Like me, you may have read those articles that tell you how imposter syndrome can be a benefit to us, driving us to work harder and therefore perform better. From my own experience, this isn’t true. We learn to live with our imposter syndrome and succeed in spite of it, not because of it.

Imposter syndrome doesn’t mean you can’t perform. It means you feel anxious and miserable in the process of performing. With a heightened risk of burnout and serious mental health problems in the most extreme of cases.

Imagine how life would feel different and what you could do if those feelings of not being good enough weren’t there. How that anxious energy and wasted time on unhelpful behaviours could be better spent. No longer looking over your shoulder, waiting to be caught out and shown the door.

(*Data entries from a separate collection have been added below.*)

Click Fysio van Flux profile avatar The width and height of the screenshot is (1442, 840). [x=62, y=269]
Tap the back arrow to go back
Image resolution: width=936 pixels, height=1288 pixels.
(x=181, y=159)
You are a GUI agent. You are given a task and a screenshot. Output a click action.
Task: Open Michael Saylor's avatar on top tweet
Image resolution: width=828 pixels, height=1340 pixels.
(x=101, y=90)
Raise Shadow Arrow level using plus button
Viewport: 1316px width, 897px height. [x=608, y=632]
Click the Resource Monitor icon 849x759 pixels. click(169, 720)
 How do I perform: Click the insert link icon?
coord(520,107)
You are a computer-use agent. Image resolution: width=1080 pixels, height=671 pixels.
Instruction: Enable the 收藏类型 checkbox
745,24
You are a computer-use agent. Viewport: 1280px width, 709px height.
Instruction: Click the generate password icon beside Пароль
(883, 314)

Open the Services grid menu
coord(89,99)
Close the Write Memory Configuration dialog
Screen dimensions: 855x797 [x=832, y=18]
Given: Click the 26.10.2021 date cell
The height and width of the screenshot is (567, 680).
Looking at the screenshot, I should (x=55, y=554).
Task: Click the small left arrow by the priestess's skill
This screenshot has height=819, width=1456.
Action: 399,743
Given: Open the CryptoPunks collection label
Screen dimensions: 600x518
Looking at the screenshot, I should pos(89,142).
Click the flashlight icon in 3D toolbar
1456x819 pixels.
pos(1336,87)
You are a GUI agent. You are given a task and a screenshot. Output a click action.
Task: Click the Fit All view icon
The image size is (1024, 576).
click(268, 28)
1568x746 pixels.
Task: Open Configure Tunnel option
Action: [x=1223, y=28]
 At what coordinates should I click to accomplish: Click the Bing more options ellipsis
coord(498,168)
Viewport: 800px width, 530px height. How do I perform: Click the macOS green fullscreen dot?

Managing your imposter syndrome

The important thing to know about imposter syndrome is that you can learn to manage and overcome it with time and practice.

Here’s a few things you can do:

  • Recognise it. You can’t manage what you can’t see. Notice your emotions and how you feel. Watch for patterns in your behaviour that show your imposter syndrome is in play. This gives you chance to look for the triggers.
  • Talk about it. A common trait in imposter syndrome sufferers is thinking that it’s just you that feels this way and keeping it a secret. Remember, at least 70% of us recognise these feelings but if no one talks about them we create an isolation trap for ourselves where irrational beliefs can fester and grow. Being able to talk it through with people you value can make a real difference.
  • Learn to manage the symptoms. Focus on managing the imposter syndrome behaviours we looked at. Reminding yourself of your abilities and strengths; questioning your thoughts when they tell you that you aren’t good enough; stopping comparing yourself to others, and asking yourself what would happen if you delivered at a 90% standard rather than your current 110%?
  • Go deeper and change the belief about yourself. Imposter syndrome goes to the root of who you believe you are. Working on your own self-acceptance to appreciate your worth and your value will help you foster new, more empowering beliefs and break the imposter syndrome cycle.